Set of tasks:
• A. List every research institution named in the article on AI-RACS.
• B. Carry on the article on AI-RACS from its last sentence.

:: Page extract

Researchers from the Single-Cell Center at the Qingdao Institute of Bioenergy and Bioprocess Technology of the Chinese Academy of Sciences, together with collaborators, developed an artificial intelligence-assisted Raman-activated cell sorting (AI-RACS) system. This innovative system automated the isolation and functional analysis of aluminum-tolerant microorganisms (ATMs) from acidic soil, marking a shift from manual, labor-intensive procedures to high-throughput automated workflows.
This study was published in Analytical Chemistry.
AI-RACS advances mining soil microbial resources (Image by LIU Yang)
Microbiomes, dynamic communities of microorganisms, offer untapped potential for advancing biotechnology and environmental sustainability. However, their complexity poses challenges for the isolation and detailed study of specific functional microbes.

::::
:: Data section

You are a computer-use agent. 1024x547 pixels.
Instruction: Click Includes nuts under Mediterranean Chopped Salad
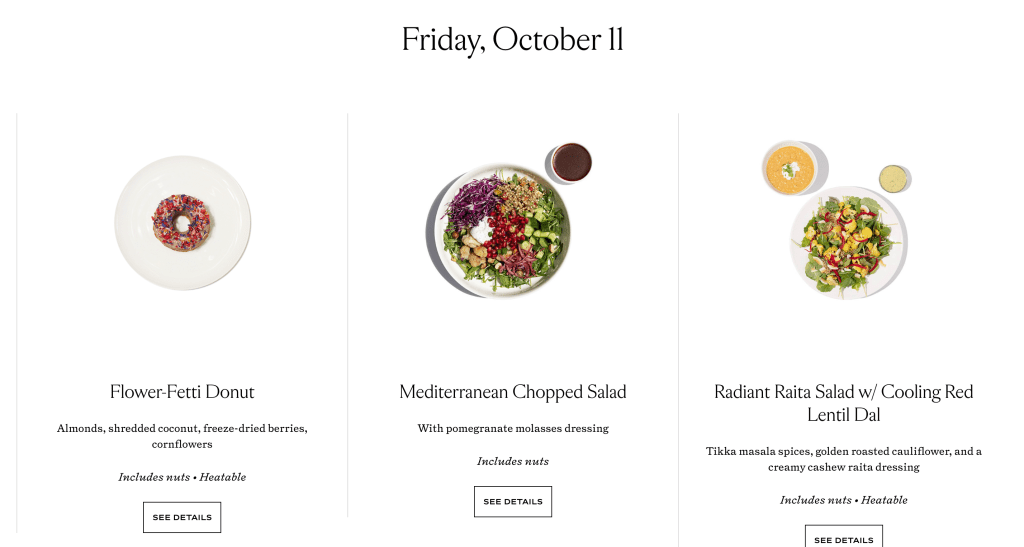pos(513,461)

::::

Answer set:
• A.
Single-Cell Center
Qingdao Institute of Bioenergy and Bioprocess Technology
Chinese Academy of Sciences

• B.
To address this issue,the AI-RACS system integrated optical tweezers, single-cell Raman spectroscopy (SCRS), and artificial intelligence. This integration enabled the precise identification, sorting, and collection of single cells,transforming microbial single-cell research from low-throughput manual operations to high-throughput automated workflows.
The researchers utilized the system to identify ATMs from acidic soil samples. By employing SCRS to assess cellular metabolic activity under aluminum stress, the researchers successfully identified and isolated 13 aluminum-tolerant strains, including Burkholderia spp., Rhodanobacter spp., and Staphylococcus aureus. These strains exhibited higher metabolic activity compared to those identified through traditional cultivation methods. The use of SCRS as a quantitative biomarker allowed the researchers to pinpoint and categorize metabolically active microbes with unmatched precision.
"Our goalis to develop a system that automates single-cell analysis while improving precision and throughput needed for studying complex microbial communities," said Dr. DIAO Zhidian, first author of the studyfrom Single-Cell Center. "This system enables researchers to explore microbiomes under near in situ conditions with high efficiency."
The AI-RACS system opens up new possibilities in fields such as resource recovery, environmental management, and industrial biotechnology.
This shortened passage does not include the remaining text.